*Task requirements*
Return exactly those lines of the material below that fall between the line holding "2025年8月 (567, 1161)" and the line holding "2023年1月 (567, 1842)", inclusive.

*Records shown*
-=-=-=-=-
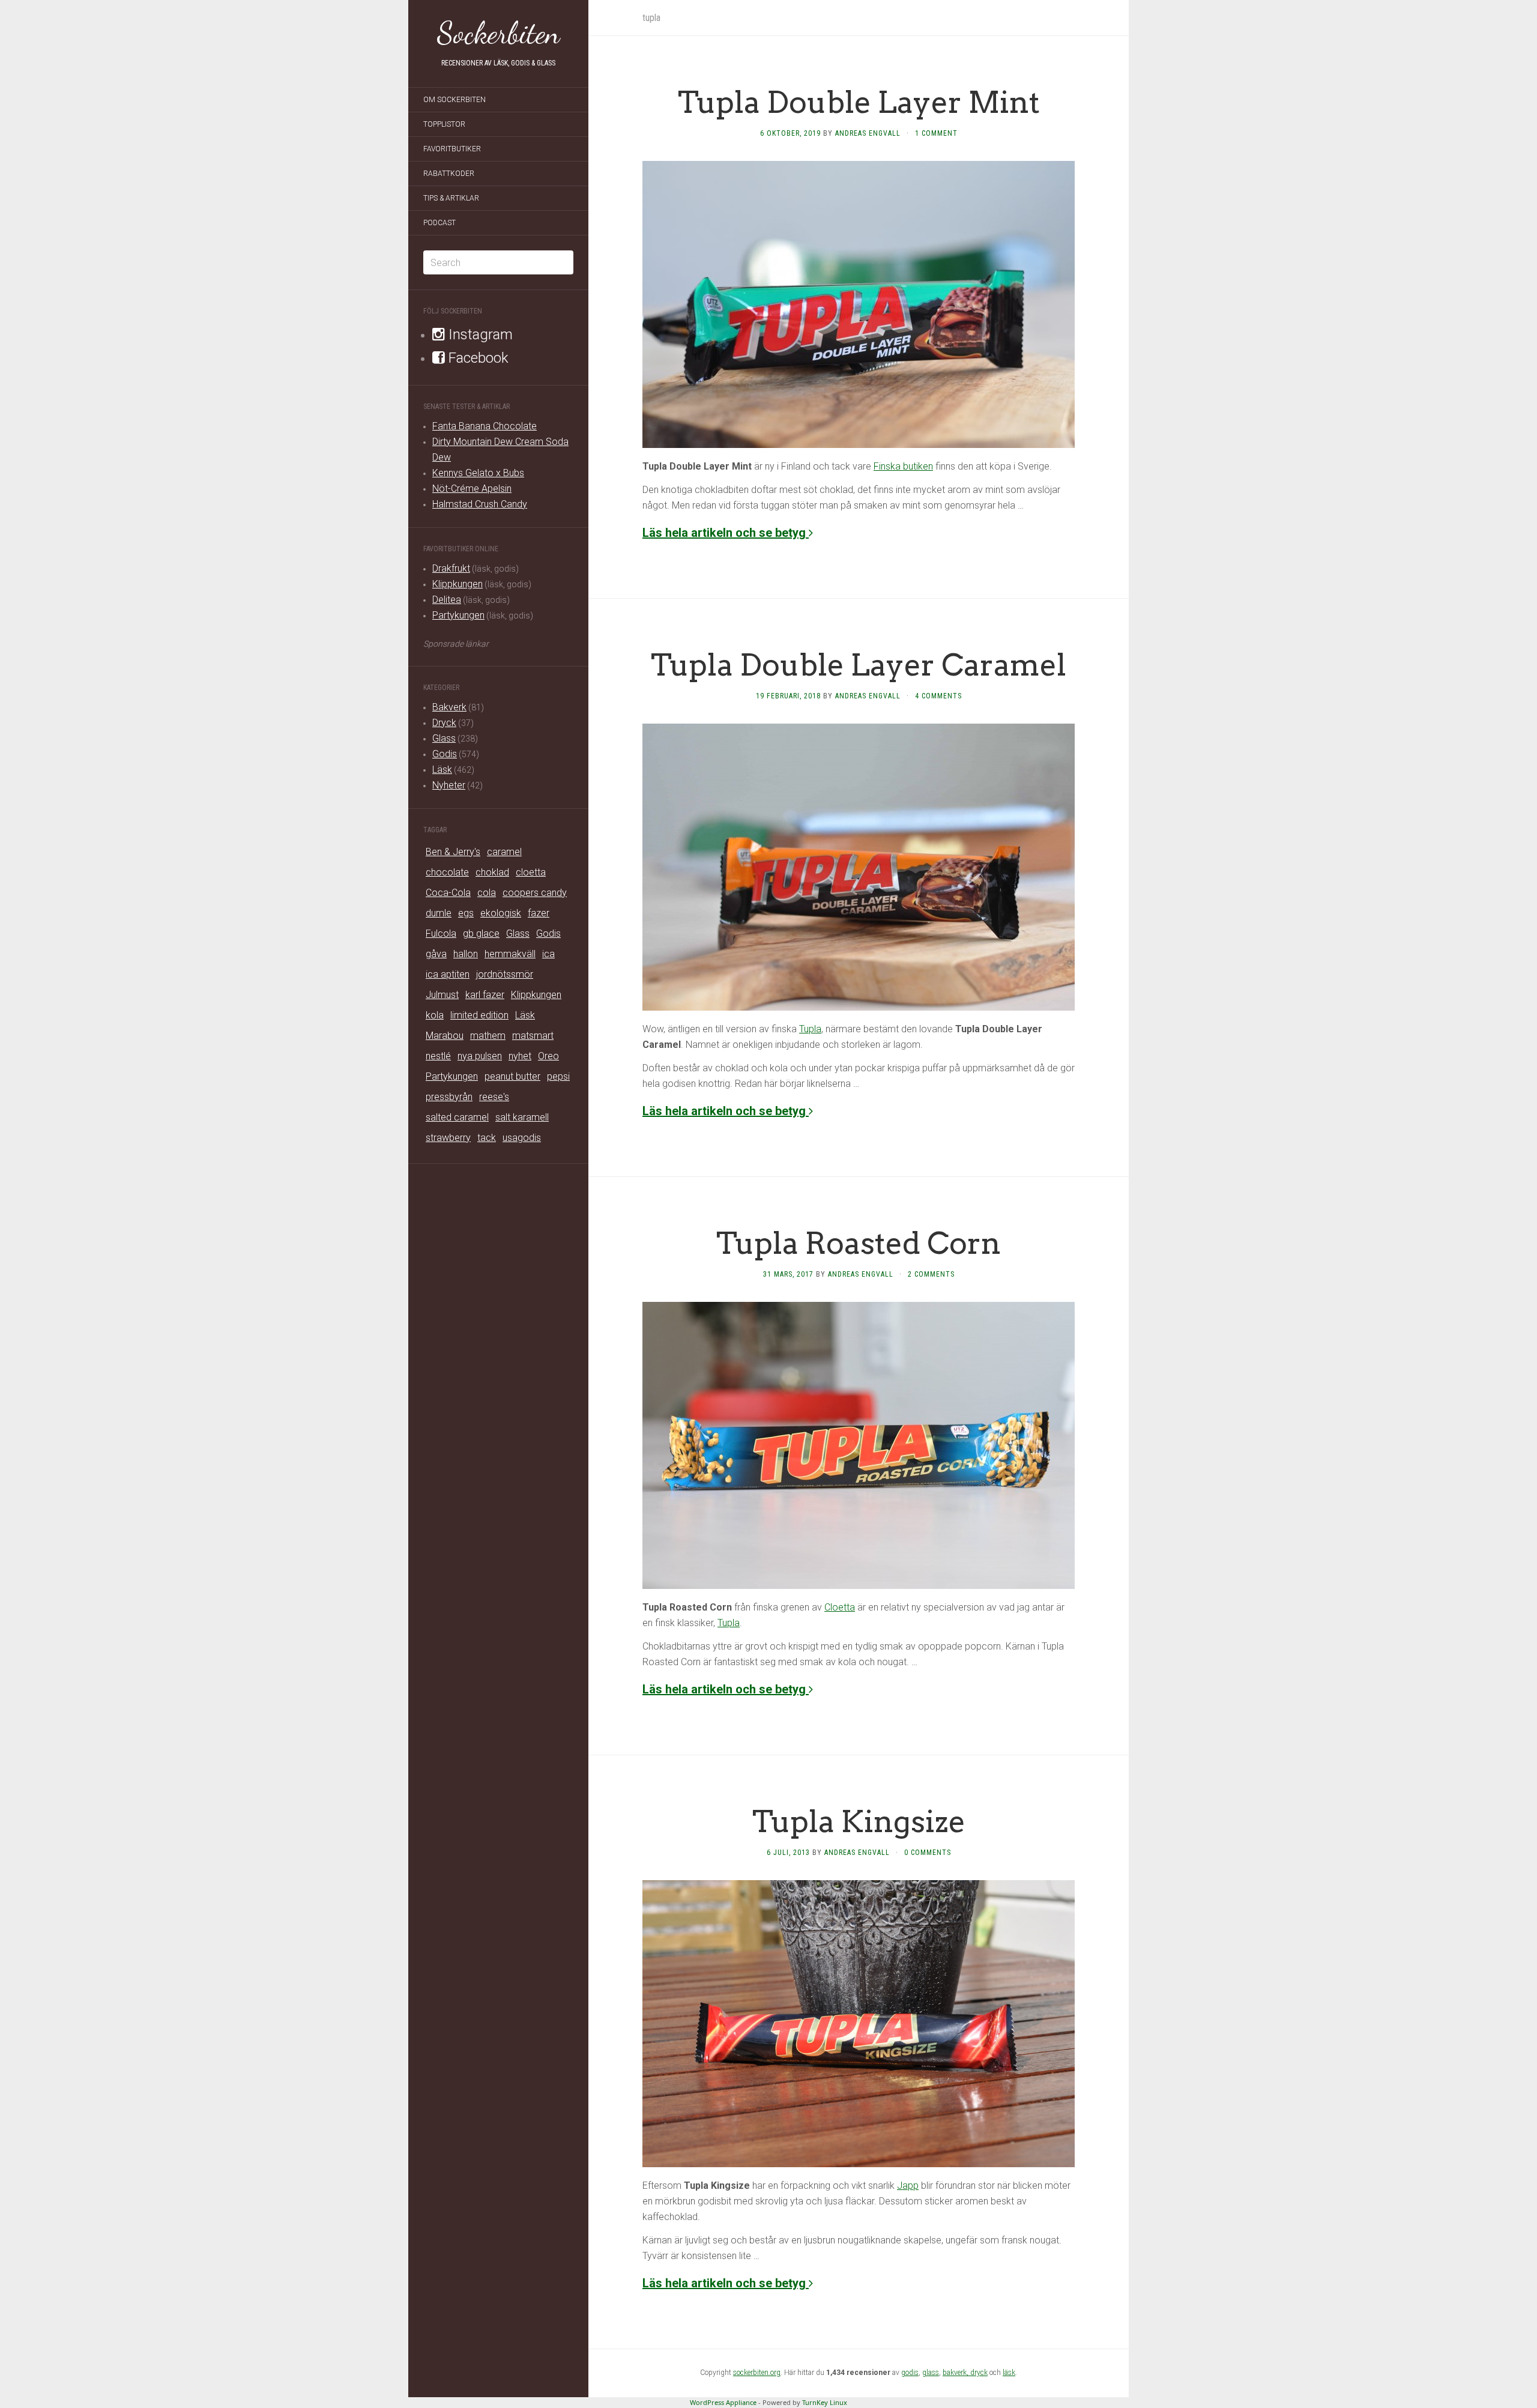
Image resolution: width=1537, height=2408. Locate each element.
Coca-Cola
-=-=-=-=-
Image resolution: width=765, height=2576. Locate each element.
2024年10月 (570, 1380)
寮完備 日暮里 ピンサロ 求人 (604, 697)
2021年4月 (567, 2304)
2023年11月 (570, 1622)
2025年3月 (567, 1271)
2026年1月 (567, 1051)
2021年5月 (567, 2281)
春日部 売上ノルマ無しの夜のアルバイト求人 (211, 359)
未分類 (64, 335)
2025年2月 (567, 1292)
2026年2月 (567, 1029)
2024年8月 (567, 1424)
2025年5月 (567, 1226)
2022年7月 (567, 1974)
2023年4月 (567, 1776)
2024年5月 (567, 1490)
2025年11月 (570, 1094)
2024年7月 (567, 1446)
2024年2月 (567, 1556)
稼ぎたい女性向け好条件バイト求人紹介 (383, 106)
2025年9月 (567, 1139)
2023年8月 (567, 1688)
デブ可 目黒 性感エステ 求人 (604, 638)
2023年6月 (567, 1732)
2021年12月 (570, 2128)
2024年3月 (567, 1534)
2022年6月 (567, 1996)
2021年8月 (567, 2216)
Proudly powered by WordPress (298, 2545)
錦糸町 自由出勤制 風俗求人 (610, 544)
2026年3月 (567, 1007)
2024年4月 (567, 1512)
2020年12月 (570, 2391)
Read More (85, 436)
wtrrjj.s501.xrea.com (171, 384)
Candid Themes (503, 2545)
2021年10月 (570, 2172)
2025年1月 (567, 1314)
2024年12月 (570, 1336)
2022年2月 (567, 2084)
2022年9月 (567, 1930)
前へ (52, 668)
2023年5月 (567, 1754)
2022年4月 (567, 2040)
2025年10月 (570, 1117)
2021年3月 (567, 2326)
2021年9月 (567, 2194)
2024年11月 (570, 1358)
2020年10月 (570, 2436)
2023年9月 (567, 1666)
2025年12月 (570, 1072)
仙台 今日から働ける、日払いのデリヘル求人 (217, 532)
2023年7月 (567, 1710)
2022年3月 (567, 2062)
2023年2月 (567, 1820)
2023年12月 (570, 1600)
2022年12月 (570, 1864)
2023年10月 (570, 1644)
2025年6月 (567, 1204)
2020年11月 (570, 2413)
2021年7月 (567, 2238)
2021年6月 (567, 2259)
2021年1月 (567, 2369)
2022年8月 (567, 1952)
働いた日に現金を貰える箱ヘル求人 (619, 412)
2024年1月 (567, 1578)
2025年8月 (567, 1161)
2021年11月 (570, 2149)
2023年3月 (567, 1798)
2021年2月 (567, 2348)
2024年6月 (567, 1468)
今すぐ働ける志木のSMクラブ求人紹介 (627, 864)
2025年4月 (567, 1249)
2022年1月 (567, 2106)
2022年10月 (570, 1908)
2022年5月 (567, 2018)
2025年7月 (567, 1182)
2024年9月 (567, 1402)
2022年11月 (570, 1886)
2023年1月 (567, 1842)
-=-=-=-=-
*Exercise solution*
2025年8月 (567, 1161)
2021年11月 (570, 2149)
2023年3月 (567, 1798)
2021年2月 (567, 2348)
2024年6月 (567, 1468)
今すぐ働ける志木のSMクラブ求人紹介 (627, 864)
2025年4月 (567, 1249)
2022年1月 (567, 2106)
2022年10月 (570, 1908)
2022年5月 (567, 2018)
2025年7月 (567, 1182)
2024年9月 (567, 1402)
2022年11月 (570, 1886)
2023年1月 (567, 1842)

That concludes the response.